[Input for this task Boundary: Start]
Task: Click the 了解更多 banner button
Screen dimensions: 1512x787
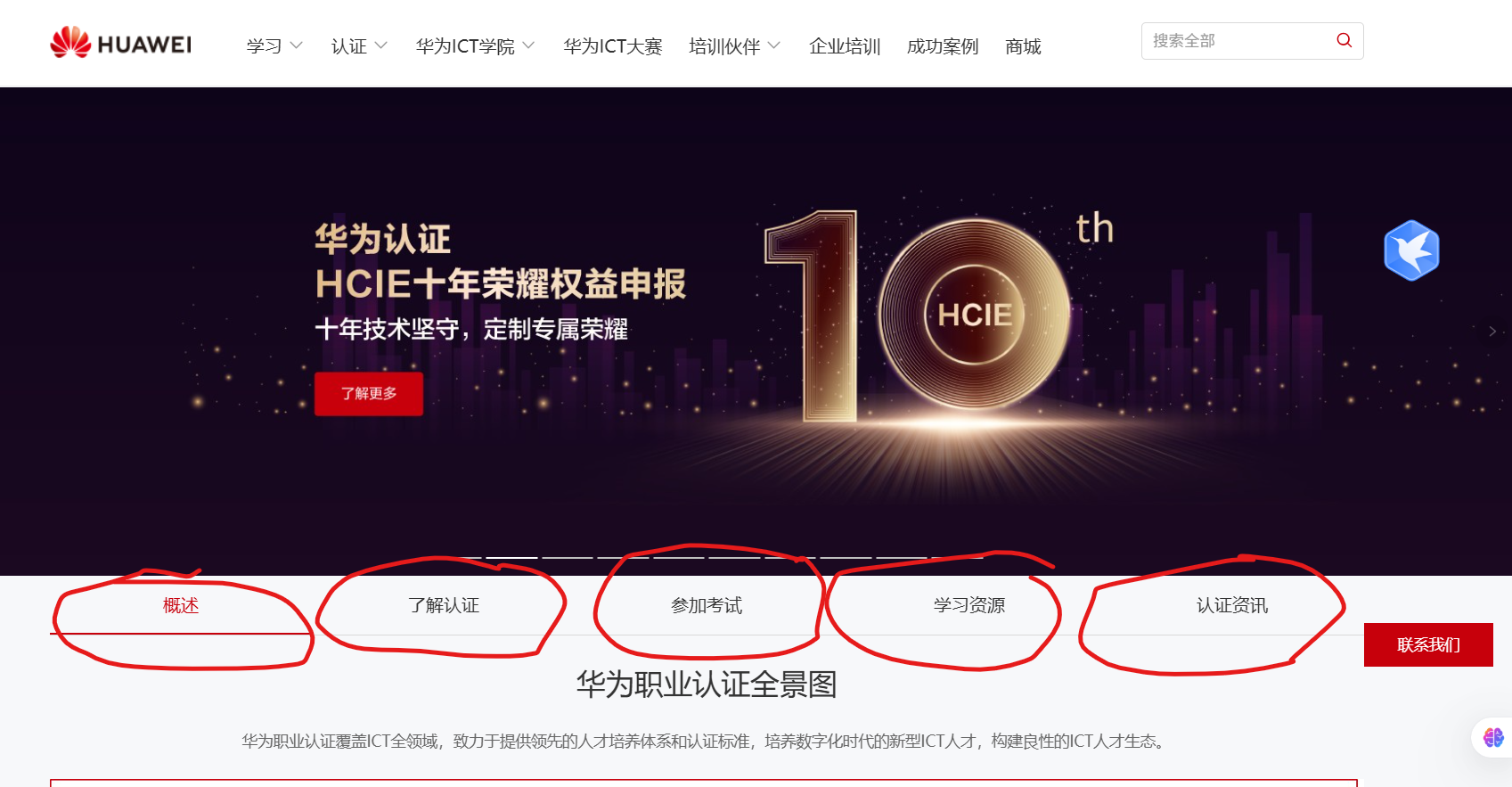Action: [369, 393]
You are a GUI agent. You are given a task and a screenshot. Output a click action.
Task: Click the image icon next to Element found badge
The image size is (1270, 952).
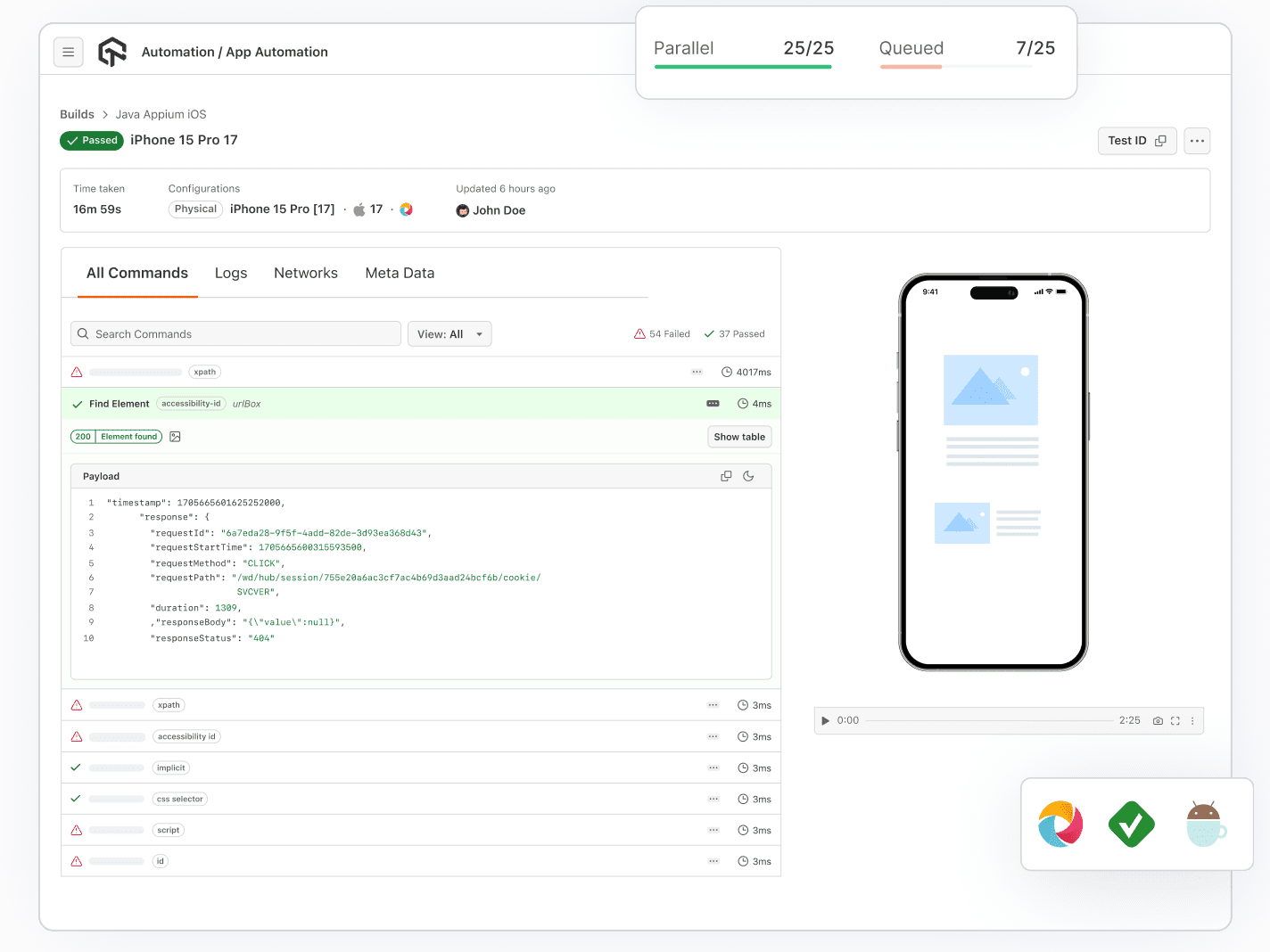pyautogui.click(x=175, y=436)
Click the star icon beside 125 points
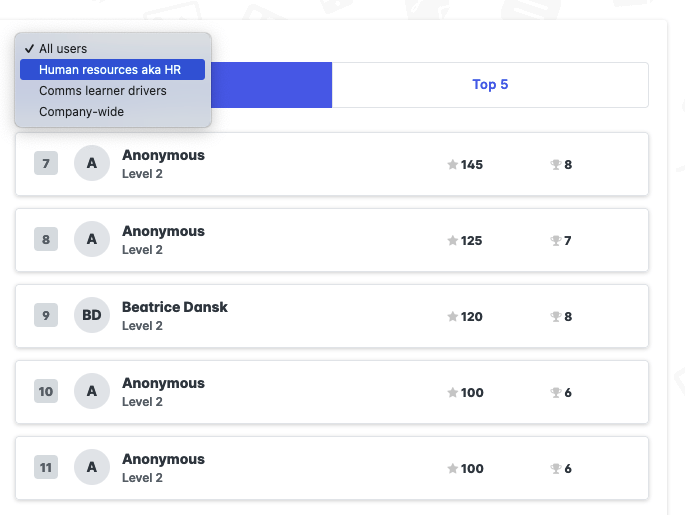685x515 pixels. [x=453, y=241]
[Input for this task Boundary: End]
Your task is to repeat exactly the lines from the one containing "Screen dimensions: 1512x787" through the end of the material, both included, and only those, without pictures.

Screen dimensions: 1512x787
Action: [369, 393]
You are a GUI agent. You are given a task and a screenshot. Output a click action.
Task: Click the image icon next to Element found badge
The image size is (1270, 952).
pyautogui.click(x=175, y=436)
Click the star icon beside 125 points
685x515 pixels. [x=453, y=241]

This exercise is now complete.